Previous studies have demonstrated that individuals with inflammatory bowel disease and affective spectrum disorders (ASD) utilize a significant amount of health care resources, particularly when compared to many other chronic gastrointestinal and psychiatric conditions respectively. Given the frequent co-incidence of these disorders, we undertook this study to evaluate patterns of health care resource utilization in IBD patients with ASD.Methods:
We performed a retrospective analysis using a consented IBD natural history registry between January 1, 2015 and June 30, 2016 from a single tertiary care referral hospital system with a dedicated IBD center. Presence of anxiety or depression was determined based upon responses to the Hospital Anxiety and Depression Scale (HADS) (sub-score = 8 or greater indicating clinical significance for each). We also abstracted data regarding demographic variables (including age and gender), IBD severity, extent and subtype (Ulcerative Colitis [UC] and Crohn's Disease [CD]), medication use (including antipsychotics, anxiolytics, antidepressants, opiates, biologics, immunomodulators, mesalamines, and corticosteroids) and health care utilization (including number of imaging studies, clinic visits, ED visits, hospitalizations, total hospital days, surgeries and clinic “no shows” [i.e., missed clinic appointments]).Results:
Two hundred sixty-two total IBD patients (130f:132 m) were included in this study. Eighty-six had UC (32.8%; 40f:46 m), 163 had CD (62.2%, 83f:80 m) and 13 had indeterminate colitis (5.0%, 7f:6 m). One hundred twenty-one IBD patients (46.1%) were found to have clinically significant anxiety and/or depression scores. IBD patients with ASD were more likely to undergo imaging studies (57.3% versus 42.7%, P < 0.05), visit the ED (66.1% versus 23.6%, P < 0.0001), receive corticosteroids (57.7% versus 37.9%, P < 0.05), receive opiates (30.8% versus 14.6%, P < 0.01) and/or have at least one “no show” (40.2% versus 20.1%, P < 0.01). They also had more imaging studies (1.55 versus 0.80, P < 0.01), visits to the ED (1.2 versus 0.5, P < 0.05), and/or “no shows (0.84 versus 0.40, P = 0.01).

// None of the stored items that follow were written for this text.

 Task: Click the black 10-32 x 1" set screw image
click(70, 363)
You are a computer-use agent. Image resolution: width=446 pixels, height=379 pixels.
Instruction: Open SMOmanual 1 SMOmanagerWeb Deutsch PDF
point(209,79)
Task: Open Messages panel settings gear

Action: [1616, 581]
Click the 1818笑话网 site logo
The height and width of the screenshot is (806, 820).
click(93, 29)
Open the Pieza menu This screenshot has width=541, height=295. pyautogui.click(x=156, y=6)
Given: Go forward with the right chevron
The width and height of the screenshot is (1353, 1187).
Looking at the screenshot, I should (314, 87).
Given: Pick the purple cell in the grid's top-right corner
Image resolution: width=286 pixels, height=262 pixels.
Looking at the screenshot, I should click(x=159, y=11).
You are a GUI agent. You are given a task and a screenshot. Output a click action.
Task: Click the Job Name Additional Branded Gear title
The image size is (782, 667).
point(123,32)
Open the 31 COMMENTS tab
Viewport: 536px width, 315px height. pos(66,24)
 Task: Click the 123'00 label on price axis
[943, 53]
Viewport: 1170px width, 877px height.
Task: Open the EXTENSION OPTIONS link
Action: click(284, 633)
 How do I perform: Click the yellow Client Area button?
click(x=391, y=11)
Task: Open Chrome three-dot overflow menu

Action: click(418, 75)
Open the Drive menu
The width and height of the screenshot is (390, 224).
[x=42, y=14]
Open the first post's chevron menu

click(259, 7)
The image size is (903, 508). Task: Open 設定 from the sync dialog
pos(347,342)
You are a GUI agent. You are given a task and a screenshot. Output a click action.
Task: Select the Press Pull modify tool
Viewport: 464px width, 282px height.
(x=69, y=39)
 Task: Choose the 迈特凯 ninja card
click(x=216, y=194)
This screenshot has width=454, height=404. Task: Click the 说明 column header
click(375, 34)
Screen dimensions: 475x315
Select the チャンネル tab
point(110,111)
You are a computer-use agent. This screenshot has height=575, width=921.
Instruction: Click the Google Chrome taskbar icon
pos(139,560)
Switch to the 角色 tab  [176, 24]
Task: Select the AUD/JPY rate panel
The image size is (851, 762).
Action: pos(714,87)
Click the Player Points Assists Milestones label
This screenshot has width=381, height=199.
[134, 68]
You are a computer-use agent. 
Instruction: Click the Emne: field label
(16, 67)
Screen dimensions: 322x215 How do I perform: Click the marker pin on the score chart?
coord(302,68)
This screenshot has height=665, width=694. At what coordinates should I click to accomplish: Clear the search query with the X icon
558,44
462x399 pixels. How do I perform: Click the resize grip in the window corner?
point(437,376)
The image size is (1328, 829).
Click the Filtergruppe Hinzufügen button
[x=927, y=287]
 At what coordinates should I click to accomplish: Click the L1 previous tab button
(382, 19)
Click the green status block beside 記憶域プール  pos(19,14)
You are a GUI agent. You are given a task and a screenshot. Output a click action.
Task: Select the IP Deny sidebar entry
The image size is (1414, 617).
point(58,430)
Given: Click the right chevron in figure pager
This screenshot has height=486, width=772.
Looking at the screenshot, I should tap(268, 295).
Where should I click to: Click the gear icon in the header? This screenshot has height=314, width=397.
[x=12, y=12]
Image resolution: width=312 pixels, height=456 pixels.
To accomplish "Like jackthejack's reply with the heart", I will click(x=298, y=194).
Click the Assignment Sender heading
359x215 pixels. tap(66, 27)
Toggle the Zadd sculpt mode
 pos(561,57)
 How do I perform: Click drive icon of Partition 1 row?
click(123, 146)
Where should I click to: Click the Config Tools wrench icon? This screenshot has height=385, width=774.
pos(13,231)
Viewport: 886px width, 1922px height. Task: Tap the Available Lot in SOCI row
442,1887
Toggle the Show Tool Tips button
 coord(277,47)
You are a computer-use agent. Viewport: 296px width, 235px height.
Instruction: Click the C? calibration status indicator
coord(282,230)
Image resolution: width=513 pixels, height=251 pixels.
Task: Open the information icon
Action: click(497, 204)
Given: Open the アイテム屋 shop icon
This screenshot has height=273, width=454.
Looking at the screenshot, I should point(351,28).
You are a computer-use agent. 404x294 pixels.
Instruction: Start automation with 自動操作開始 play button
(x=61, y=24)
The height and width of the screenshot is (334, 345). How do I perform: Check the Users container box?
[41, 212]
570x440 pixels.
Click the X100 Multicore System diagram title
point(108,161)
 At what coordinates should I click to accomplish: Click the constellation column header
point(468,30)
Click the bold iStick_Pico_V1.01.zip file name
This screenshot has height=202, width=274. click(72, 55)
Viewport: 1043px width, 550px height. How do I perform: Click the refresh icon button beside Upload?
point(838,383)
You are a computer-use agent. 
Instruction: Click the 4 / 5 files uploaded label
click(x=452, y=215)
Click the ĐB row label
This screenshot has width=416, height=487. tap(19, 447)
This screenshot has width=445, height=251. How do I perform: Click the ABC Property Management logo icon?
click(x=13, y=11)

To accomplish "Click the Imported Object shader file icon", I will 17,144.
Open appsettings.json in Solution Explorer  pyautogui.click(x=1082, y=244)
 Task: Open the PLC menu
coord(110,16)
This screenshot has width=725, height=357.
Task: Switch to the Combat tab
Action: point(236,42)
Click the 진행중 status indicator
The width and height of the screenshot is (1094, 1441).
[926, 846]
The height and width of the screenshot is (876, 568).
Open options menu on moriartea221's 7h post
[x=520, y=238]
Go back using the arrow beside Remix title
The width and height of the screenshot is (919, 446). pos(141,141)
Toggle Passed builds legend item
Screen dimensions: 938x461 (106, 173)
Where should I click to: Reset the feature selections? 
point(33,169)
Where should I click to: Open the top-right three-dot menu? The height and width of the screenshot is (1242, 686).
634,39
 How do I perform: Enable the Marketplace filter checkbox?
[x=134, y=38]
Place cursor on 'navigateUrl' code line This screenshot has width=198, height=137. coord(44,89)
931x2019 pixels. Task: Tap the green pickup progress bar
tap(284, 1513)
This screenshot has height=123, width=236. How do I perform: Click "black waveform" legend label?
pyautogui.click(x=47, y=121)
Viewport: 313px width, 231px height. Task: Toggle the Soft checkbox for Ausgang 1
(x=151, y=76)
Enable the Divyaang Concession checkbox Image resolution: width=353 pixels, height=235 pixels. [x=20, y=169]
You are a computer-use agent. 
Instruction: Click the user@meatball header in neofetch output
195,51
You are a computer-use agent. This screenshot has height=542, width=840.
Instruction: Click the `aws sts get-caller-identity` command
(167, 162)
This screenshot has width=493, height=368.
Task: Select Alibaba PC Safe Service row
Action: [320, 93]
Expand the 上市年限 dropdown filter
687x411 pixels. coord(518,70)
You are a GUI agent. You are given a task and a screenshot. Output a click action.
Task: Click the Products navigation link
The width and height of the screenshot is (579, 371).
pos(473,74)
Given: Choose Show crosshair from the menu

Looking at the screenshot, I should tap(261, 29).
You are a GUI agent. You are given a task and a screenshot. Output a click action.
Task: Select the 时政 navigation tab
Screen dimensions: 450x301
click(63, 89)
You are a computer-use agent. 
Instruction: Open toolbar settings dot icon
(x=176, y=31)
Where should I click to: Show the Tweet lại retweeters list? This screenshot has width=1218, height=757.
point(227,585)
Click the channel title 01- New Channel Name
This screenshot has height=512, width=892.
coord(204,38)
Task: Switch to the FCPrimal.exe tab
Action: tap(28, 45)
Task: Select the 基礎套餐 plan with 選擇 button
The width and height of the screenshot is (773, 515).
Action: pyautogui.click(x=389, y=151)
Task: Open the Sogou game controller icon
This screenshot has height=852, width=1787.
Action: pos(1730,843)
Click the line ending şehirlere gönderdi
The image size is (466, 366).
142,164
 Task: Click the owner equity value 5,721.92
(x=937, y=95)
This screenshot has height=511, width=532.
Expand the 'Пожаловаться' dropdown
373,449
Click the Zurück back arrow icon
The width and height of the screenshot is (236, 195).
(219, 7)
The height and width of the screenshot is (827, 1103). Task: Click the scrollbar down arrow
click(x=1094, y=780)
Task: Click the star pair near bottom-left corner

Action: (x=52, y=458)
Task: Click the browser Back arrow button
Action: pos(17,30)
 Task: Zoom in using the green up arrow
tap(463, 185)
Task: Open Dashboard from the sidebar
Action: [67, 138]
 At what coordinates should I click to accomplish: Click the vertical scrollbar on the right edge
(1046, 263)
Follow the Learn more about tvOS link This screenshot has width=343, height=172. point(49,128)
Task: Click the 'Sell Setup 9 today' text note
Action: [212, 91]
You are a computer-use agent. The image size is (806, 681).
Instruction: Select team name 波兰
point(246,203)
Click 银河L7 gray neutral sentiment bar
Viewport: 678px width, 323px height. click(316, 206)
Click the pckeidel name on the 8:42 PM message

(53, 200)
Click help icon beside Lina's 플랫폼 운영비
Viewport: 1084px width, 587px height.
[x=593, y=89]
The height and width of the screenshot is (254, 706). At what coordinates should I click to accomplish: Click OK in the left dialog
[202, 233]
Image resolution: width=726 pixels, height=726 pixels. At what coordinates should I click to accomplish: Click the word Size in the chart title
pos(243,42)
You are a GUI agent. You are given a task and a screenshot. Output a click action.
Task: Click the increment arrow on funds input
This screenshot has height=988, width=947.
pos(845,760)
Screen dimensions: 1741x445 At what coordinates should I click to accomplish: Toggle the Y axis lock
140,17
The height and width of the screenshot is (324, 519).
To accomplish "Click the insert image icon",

IBD patients with ASD also trended toward having a larger number of surgeries during the study period (0.34 versus 0.20, P = 0.06). Biologic therapy was more common in this population (69.5% versus 51.4%, P < 0.01) while mesalamine and immunomodulator use were not. When patients were divided into IBD subtype, only CD patients with ASD demonstrated any significant difference in resource use during the study period (with the likelihood of a “no-show” = 47.6% versus 22.8% [P < 0.01], corticosteroid prescription = 57.7% versus 38.0% [P < 0.05], and opiate prescription = 34.1% versus 16.5% [P < 0.05]).Conclusions:
IBD patients with anxiety and depression demonstrate significantly increased levels of health care resource utilization, including use of diagnostic and therapeutic interventions. They are also significantly more likely to utilize medications that have potentially deleterious long-term consequences, such as opiates and corticosteroids. Finally, they are much more likely to miss clinic visits, making disease management more difficult and resulting in misuse of a valuable, finite resource. This study confirms the findings of previous investigations that have demonstrated a relationship between IBD, ASD and resource utilization and suggests that CD patients in particular are at increased risk for these issues. In order to minimize exposure to potentially harmful therapies and to avoid misuse of valuable resources, it is critical to incorporate strategies that identify ASD and manage its consequences in IBD patients.